■ Problem statement ■
Return every one of the rows below verbatim, keeping their order and wording unchanged.

■ Data provided ■
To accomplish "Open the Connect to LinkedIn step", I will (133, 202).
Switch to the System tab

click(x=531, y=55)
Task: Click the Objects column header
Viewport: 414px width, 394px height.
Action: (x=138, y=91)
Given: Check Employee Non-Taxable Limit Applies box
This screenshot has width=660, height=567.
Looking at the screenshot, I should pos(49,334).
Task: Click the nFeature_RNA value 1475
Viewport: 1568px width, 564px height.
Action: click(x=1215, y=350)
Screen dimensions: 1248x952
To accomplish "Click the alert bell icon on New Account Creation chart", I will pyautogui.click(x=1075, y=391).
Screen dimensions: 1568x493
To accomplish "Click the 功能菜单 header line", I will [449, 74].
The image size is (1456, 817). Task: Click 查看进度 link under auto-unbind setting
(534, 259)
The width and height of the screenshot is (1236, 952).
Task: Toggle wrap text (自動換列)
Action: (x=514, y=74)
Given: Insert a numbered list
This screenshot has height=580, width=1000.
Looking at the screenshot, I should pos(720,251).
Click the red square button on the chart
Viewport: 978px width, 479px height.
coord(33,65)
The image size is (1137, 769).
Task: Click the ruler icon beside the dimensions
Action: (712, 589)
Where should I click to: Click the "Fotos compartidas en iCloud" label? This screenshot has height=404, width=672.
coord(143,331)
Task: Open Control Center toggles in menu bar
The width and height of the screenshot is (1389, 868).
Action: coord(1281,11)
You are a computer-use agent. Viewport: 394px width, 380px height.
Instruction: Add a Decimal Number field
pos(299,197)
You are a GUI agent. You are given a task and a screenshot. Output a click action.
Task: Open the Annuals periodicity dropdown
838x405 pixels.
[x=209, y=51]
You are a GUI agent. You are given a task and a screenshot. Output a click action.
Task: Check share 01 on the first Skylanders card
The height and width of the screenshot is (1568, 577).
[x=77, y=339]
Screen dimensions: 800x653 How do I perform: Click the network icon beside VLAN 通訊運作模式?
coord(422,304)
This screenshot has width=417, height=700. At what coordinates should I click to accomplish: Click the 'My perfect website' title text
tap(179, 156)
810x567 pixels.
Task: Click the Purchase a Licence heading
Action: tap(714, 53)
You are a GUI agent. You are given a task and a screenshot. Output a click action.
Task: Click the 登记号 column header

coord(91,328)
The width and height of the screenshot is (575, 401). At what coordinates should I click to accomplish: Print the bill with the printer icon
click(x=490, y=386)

■ Complete output ■
To accomplish "Open the Connect to LinkedIn step", I will (133, 202).
Switch to the System tab

click(x=531, y=55)
Task: Click the Objects column header
Viewport: 414px width, 394px height.
Action: (x=138, y=91)
Given: Check Employee Non-Taxable Limit Applies box
This screenshot has width=660, height=567.
Looking at the screenshot, I should pos(49,334).
Task: Click the nFeature_RNA value 1475
Viewport: 1568px width, 564px height.
Action: click(x=1215, y=350)
Screen dimensions: 1248x952
To accomplish "Click the alert bell icon on New Account Creation chart", I will pyautogui.click(x=1075, y=391).
Screen dimensions: 1568x493
To accomplish "Click the 功能菜单 header line", I will [449, 74].
The image size is (1456, 817). Task: Click 查看进度 link under auto-unbind setting
(534, 259)
The width and height of the screenshot is (1236, 952).
Task: Toggle wrap text (自動換列)
Action: (x=514, y=74)
Given: Insert a numbered list
This screenshot has height=580, width=1000.
Looking at the screenshot, I should pos(720,251).
Click the red square button on the chart
Viewport: 978px width, 479px height.
coord(33,65)
The image size is (1137, 769).
Task: Click the ruler icon beside the dimensions
Action: (712, 589)
Where should I click to: Click the "Fotos compartidas en iCloud" label? This screenshot has height=404, width=672.
coord(143,331)
Task: Open Control Center toggles in menu bar
The width and height of the screenshot is (1389, 868).
Action: coord(1281,11)
You are a computer-use agent. Viewport: 394px width, 380px height.
Instruction: Add a Decimal Number field
pos(299,197)
You are a GUI agent. You are given a task and a screenshot. Output a click action.
Task: Open the Annuals periodicity dropdown
838x405 pixels.
[x=209, y=51]
You are a GUI agent. You are given a task and a screenshot. Output a click action.
Task: Check share 01 on the first Skylanders card
The height and width of the screenshot is (1568, 577).
[x=77, y=339]
Screen dimensions: 800x653 How do I perform: Click the network icon beside VLAN 通訊運作模式?
coord(422,304)
This screenshot has width=417, height=700. At what coordinates should I click to accomplish: Click the 'My perfect website' title text
tap(179, 156)
810x567 pixels.
Task: Click the Purchase a Licence heading
Action: tap(714, 53)
You are a GUI agent. You are given a task and a screenshot. Output a click action.
Task: Click the 登记号 column header

coord(91,328)
The width and height of the screenshot is (575, 401). At what coordinates should I click to accomplish: Print the bill with the printer icon
click(x=490, y=386)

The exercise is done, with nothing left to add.